---- Information given

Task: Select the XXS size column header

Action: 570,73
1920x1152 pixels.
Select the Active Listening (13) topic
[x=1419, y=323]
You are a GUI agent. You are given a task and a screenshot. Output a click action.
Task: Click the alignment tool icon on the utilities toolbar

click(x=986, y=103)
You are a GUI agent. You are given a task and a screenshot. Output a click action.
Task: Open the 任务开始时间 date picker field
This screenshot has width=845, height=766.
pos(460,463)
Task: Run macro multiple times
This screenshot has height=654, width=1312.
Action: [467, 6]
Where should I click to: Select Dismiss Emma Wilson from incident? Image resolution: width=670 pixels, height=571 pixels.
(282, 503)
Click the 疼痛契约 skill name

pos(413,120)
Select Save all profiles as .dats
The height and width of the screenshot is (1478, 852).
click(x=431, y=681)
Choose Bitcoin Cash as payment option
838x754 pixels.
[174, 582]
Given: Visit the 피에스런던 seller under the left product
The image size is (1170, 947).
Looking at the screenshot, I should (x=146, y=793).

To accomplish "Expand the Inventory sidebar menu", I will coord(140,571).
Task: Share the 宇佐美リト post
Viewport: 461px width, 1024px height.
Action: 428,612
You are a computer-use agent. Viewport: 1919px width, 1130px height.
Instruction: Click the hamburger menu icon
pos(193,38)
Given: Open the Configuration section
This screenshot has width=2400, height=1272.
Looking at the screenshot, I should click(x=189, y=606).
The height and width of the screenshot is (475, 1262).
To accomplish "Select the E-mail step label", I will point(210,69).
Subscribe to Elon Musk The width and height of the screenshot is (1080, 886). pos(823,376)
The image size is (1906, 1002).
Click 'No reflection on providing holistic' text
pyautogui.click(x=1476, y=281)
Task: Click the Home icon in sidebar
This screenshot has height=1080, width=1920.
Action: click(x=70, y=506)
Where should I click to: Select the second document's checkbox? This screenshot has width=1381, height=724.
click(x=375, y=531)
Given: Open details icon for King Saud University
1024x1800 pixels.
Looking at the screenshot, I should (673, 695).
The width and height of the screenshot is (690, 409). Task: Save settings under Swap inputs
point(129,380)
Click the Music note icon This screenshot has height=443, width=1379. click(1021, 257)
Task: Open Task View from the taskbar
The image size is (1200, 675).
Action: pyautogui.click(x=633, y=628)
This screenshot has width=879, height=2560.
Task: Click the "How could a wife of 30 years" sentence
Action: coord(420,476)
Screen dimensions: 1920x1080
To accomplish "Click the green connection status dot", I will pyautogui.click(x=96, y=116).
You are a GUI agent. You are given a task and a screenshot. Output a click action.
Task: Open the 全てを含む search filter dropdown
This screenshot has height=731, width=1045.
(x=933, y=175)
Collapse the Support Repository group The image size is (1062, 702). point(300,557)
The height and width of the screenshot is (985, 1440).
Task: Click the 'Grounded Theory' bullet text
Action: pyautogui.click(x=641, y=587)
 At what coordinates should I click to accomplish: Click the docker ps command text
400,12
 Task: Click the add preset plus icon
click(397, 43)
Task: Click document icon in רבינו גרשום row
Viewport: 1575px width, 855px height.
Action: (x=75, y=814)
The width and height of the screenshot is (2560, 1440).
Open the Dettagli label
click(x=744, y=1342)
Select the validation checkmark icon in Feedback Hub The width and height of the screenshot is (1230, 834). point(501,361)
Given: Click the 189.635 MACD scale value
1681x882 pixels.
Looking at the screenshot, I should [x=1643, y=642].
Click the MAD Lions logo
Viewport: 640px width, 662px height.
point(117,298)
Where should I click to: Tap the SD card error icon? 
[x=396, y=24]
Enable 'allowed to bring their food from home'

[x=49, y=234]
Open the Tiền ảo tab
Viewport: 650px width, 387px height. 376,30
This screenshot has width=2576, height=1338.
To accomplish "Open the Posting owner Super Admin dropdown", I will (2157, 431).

--------

Written task: Convert the rows starting at the line containing "Task: Share the 宇佐美リト post" and ending at the line containing "Looking at the screenshot, I should (673, 695)." into a numbered list, leaving out blank lines.

Reply:
1. Task: Share the 宇佐美リト post
2. Viewport: 461px width, 1024px height.
3. Action: 428,612
4. You are a computer-use agent. Viewport: 1919px width, 1130px height.
5. Instruction: Click the hamburger menu icon
6. pos(193,38)
7. Given: Open the Configuration section
8. This screenshot has width=2400, height=1272.
9. Looking at the screenshot, I should click(x=189, y=606).
10. The height and width of the screenshot is (475, 1262).
11. To accomplish "Select the E-mail step label", I will point(210,69).
12. Subscribe to Elon Musk The width and height of the screenshot is (1080, 886). pos(823,376)
13. The image size is (1906, 1002).
14. Click 'No reflection on providing holistic' text
15. pyautogui.click(x=1476, y=281)
16. Task: Click the Home icon in sidebar
17. This screenshot has height=1080, width=1920.
18. Action: click(x=70, y=506)
19. Where should I click to: Select the second document's checkbox? This screenshot has width=1381, height=724.
20. click(x=375, y=531)
21. Given: Open details icon for King Saud University
22. 1024x1800 pixels.
23. Looking at the screenshot, I should (673, 695).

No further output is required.